Terry 6 Silver badge

Someone even thought this was a good and acceptable idea?

However, as per Microsoft's "standard debugging process," workers moved the crash dump from the isolated production network into a debugging environment on the internet-connected corporate network.

Sort of saying, then. "Oh yes we have a dump of supersenstive information that crashed. Let's take it somewhere insecure so that we can have a good look at it.".

Really. No one thought that this was a really stupid idea in general

IT needs more brains, so why is it being such a zombie about getting them?

Terry 6 Silver badge

Re: Hacking tests and CTFs to get to the interview stage

You didn't say what kind of role that was, but did say "easy job". I'm guessing, from having heard a few similar stories and in my youth having briefly done a few jobs that would fit, that the boss in question needed people who were just bright enough to meet some arbitrary HR requirement- but not for any good reason related to the role.That, in fact he needed drones and didn't want anyone who would a) swan off asap or b) start having ideas about improving a function that worked just well enough.

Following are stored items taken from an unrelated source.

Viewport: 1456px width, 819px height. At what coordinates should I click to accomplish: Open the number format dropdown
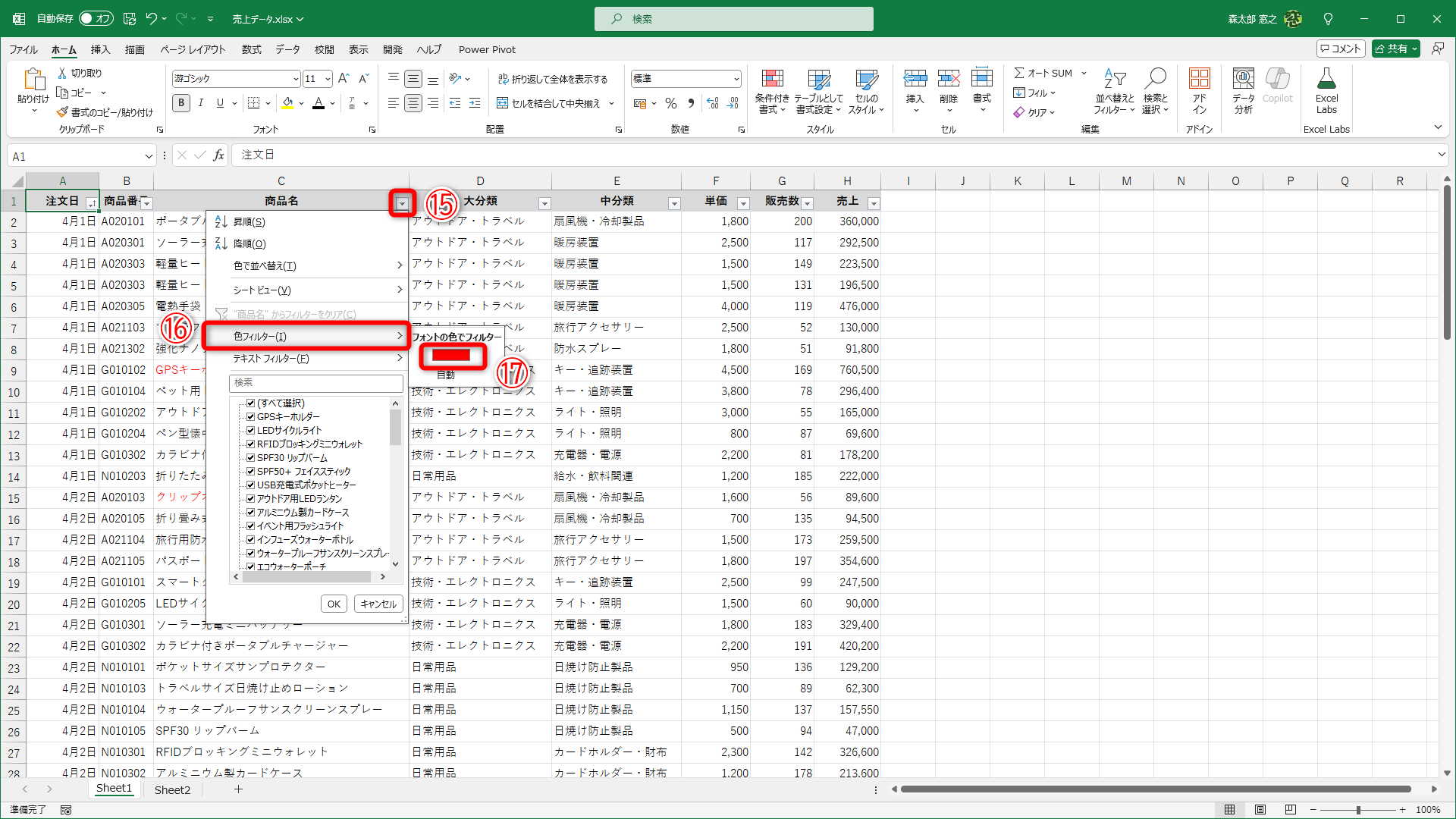pos(736,79)
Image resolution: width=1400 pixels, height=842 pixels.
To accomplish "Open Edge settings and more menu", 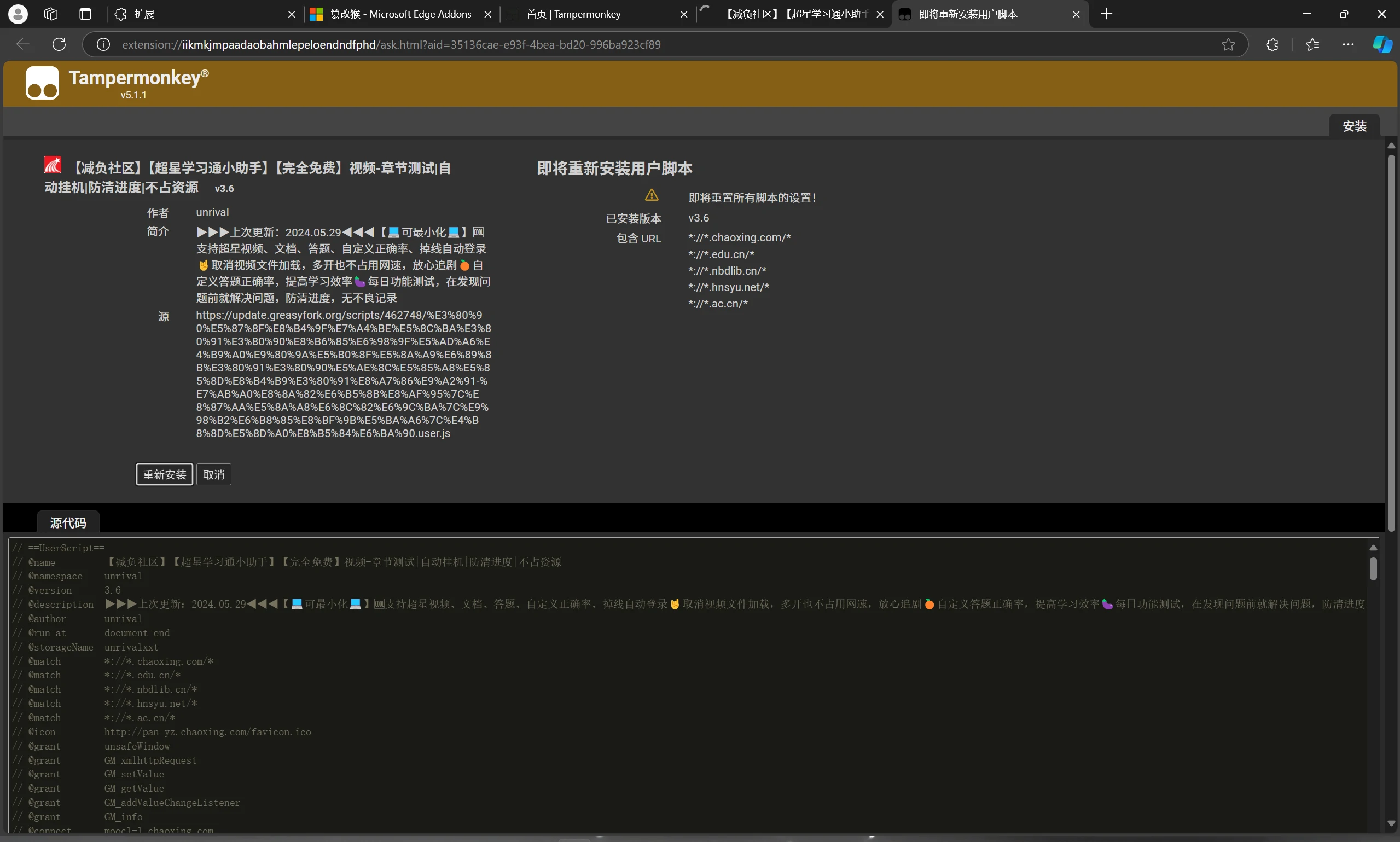I will coord(1348,44).
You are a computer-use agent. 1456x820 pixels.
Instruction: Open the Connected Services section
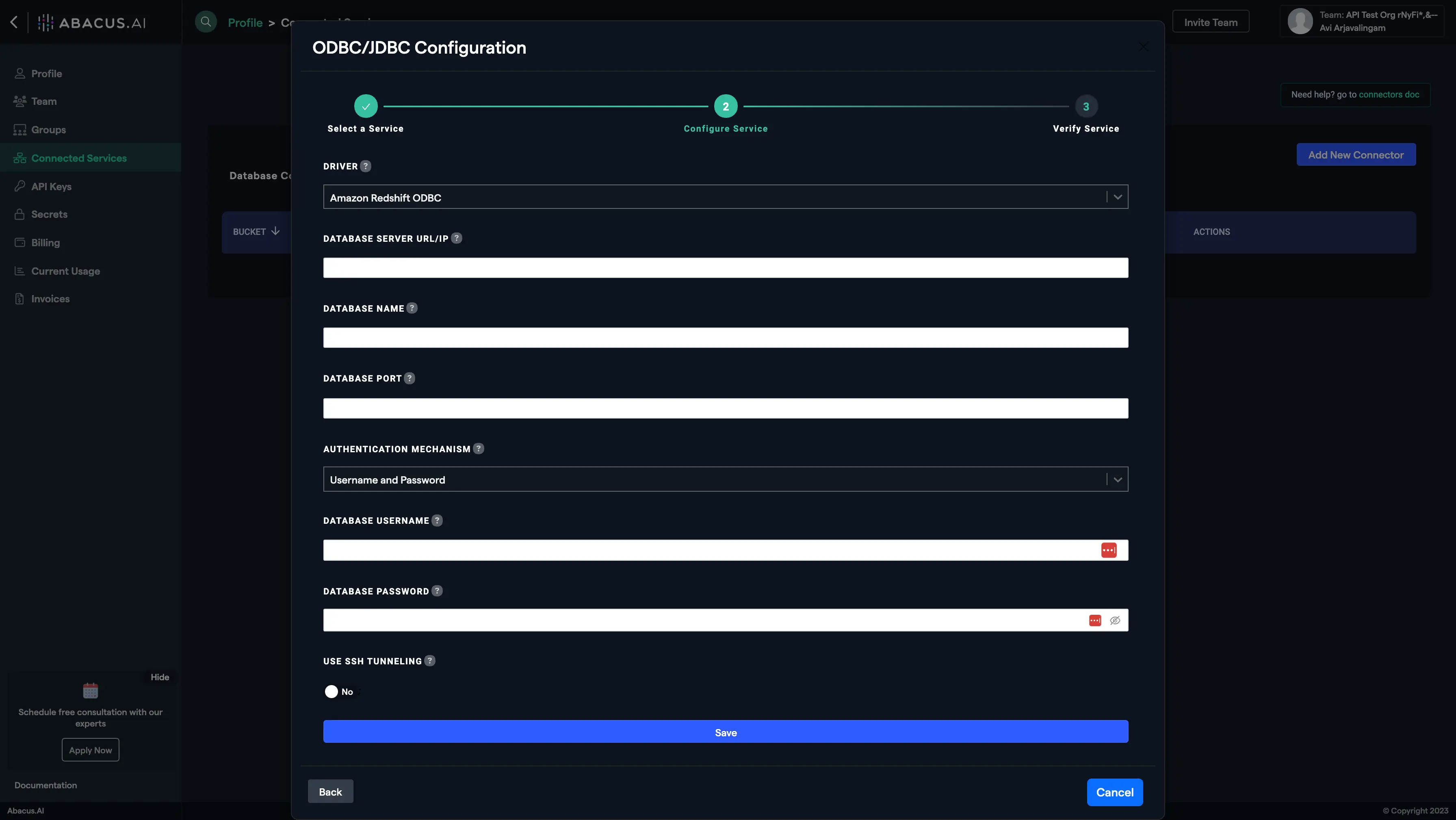coord(78,158)
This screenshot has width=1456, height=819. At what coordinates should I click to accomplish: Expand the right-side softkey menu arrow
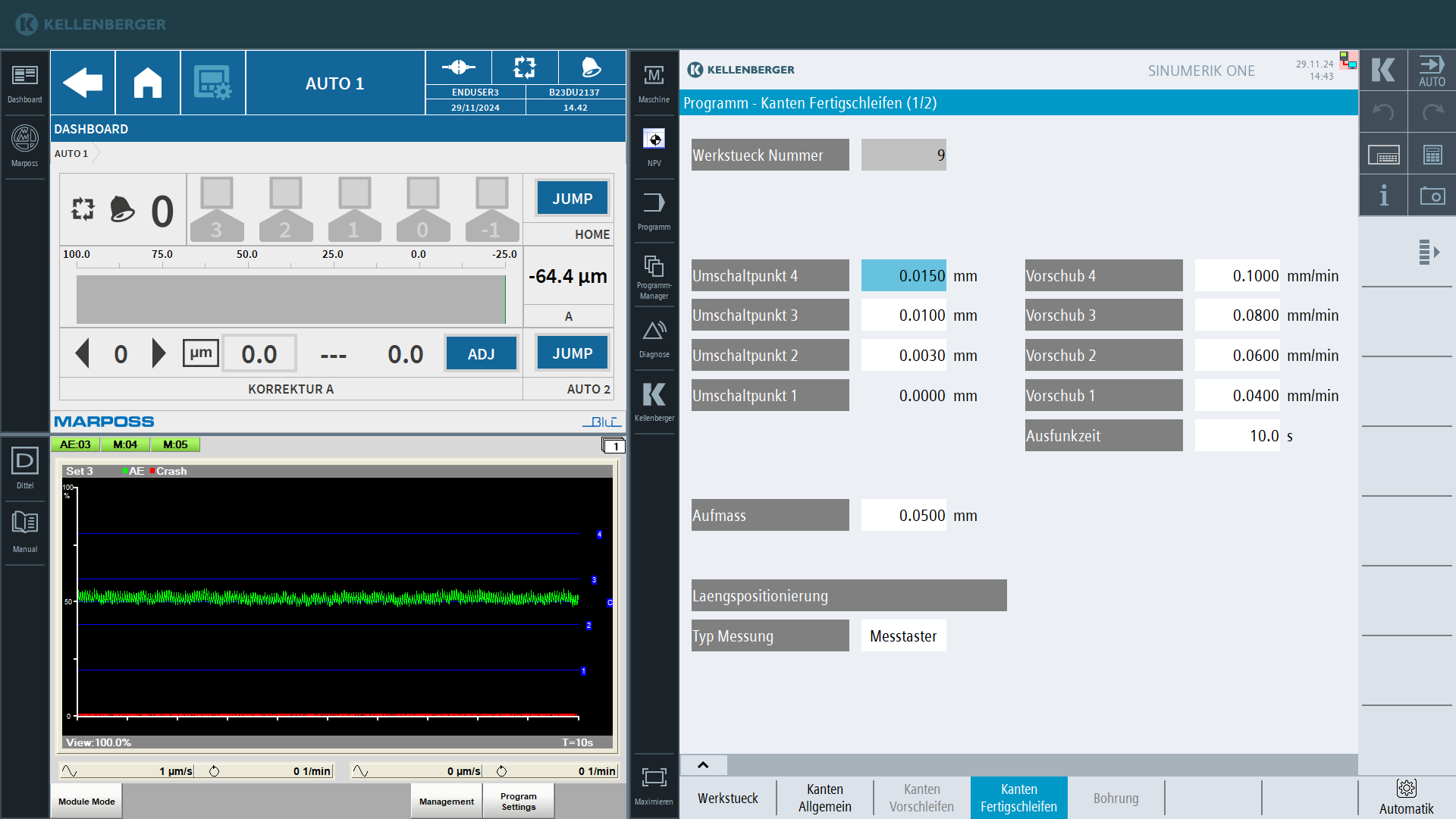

There are plenty of departments in plenty of companies that are reliable and just good enough. No one expects anything better of them as long as they stay reliable, and they don't try to provide anything better. They don't want too much staff turnover (because reliability) and they don't want any sudden brainwaves.

Terry 6 Silver badge

Or you could be a teacher or well, any other publc service. Get the nonsense and the poor pay.

Terry 6 Silver badge

Re: Plenty of specialists, massive shortist of generalists

Organisational Psychology when I did my degree in the 70s was about interaction within companies. And often was, or could be, about being manipulative to get the staff to behave how you want them to (effectively work harder for less money). But it didn't have to be.

When I did a postgrad in education leadership, (pretty much the same as the head teachers' NPQH), around 15 years ago almost all of the organisational "research" was based on narrative Socialogcal research, devoid of any rigour that I could discern and none of which I'd bother using to wipe my.........

But it was also mostly about getting the plebs to do what you wanted. I had/have the suspicion that Psychology couldn't or wouldn't give them the results they wanted so they resorted to this witchcraft.

Research is not value free.What gets research grants and is published depends massively on the political climate.

Before the UK and other governments decided that Phonics was the only way to reach reading I received and read dozens of research papers on literacy teaching methodology and effectiveness of different approaches every year. Once Phonics took a hold all I got was dull comparative studies of phonic acquisition across different populations/languages.

Terry 6 Silver badge

Oh thinking can be taught, good language skills can be taught, good interpersonal skills can be taught. There are some brilliant programmes for this. (e.g.. Philosophy for kids) But not while politician and the public deride these things and insist on drone learning, measurable targets etc.

Terry 6 Silver badge

Re: qualities HR doesn't like

Yeah. Successful ( in career) HR types, like surgeons, bury their mistakes. The brilliant technician/teacher/social worker/anyone else who doesn't get the job because they didn't say the right thing at the right time in the right way will mostly just never be known about. That's probably no different from the old fashioned interview panel, to be fair. But it does mean that HR's process can be very inefficient. Safe choices rather than best choices.

Terry 6 Silver badge

Re: Plenty of specialists, massive shortist of generalists

HR are here to ensure a company meets legal employment obligations. Just as bean counters are there to make sure it meets financial ones.

The problem seems to arise when they're given guru status and have the control of their respective domains rather than just advising on them. Because neither group has any sight of the organisation as a whole. The tunnel vision leads to narrow decisions.